### Text provided

※

A contour gauge is a useful tool for extracting a flat, two dimensional profile from a three dimensional object. What would be even more useful, is if the tool could input into a computer, for use in CAD modeling. This is what I’ve attempted to do with this prototype tool. It uses Firefly for Rhino and Grasshopper to collect data from the arduino-based hardware. Follow these instructions to make your own, make changes, developments, and contribute to this project!

How It Works
At the heart of this tool is essentially a single linear potentiometer, with each tine of the gauge collecting an independent reading. The potentiometer is made from Velostat, an inexpensive conductive plastic sheet.

Here is a great instructable by lonelysoulsurfer that uses the velostat for a ribbon controller: This project illustrates the idea very well. The same principle is at work here, except reoriented and multiplied.

※

### Dataset section
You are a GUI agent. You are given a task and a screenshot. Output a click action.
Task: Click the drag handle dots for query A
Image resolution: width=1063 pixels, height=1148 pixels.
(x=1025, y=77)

※

### Your goal
Summarize the text on the contour gauge prototype in two sentences.

### Final answer
The prototype contour gauge extracts a flat profile from a three-dimensional object and feeds it into a computer for CAD modeling, using Firefly for Rhino and Grasshopper to collect data from arduino-based hardware. At its heart is essentially a single linear potentiometer made from Velostat, an inexpensive conductive plastic sheet, with each tine of the gauge collecting an independent reading.